I have another photo-op here. Today I'm working on oxygen measurements with a membrane inlet mass spectrometer (MIMS) in Todd Kana's lab at the University of Maryland. Dissolved gasses (oxygen and nitrogen) come out of solution and cross a membrane into a vacuum chamber where they flow into the mass spectrometer. The mass spectrometer separates the molecules using magnets and so figure out if a molecule of oxygen or nitrogen is hitting a detector.
We are using this instrument to investigate the amount of oxygen used and produced in photosynthesis in
Prochlorococcus (
Prochlorococcus is our organism of interest - see page on the Astrobiology project for more info). While there is a great deal of literature on what molecules are upregulated in high light for
Prochlorococcus, we are interested in photosynthetic behavior of this organism in different light conditions. This kind of work, along with carbon fixation and fluorescence measurements, is important for predicting how an organism will behave (photosynthesize) in a variety of light conditions.
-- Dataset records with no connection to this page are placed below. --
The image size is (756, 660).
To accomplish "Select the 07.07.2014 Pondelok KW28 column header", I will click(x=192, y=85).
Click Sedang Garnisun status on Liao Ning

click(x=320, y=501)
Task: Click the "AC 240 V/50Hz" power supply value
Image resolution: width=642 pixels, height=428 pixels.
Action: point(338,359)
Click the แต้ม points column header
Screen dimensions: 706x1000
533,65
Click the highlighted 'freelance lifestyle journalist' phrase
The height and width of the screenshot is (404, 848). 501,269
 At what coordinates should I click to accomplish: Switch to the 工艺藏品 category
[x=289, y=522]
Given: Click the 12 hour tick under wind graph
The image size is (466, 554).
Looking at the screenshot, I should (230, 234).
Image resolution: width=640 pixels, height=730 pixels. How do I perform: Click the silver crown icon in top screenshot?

The MIMS instrument uses oxygen isotope ratios to look at both the amount of oxygen used and the amount produced in photosynthesis, so we add an isotope of oxygen not found in air (18-O
2). I'm not going to explain how this works in detail, but just want to put up a picture of the screen output. The green and white dots below are isotope ratios of importance (16-O2:nitrogen and 18-O2:nitrogen respectively). This screen shows that 18-O2 is decreasing rapidly (white) while 16-O2 is beginning to decline (green) relative to the flux of nitrogen through the membrane (which should be mostly constant). (Yellow is nitrogen, blue and red are 18-O2 and 16-O2).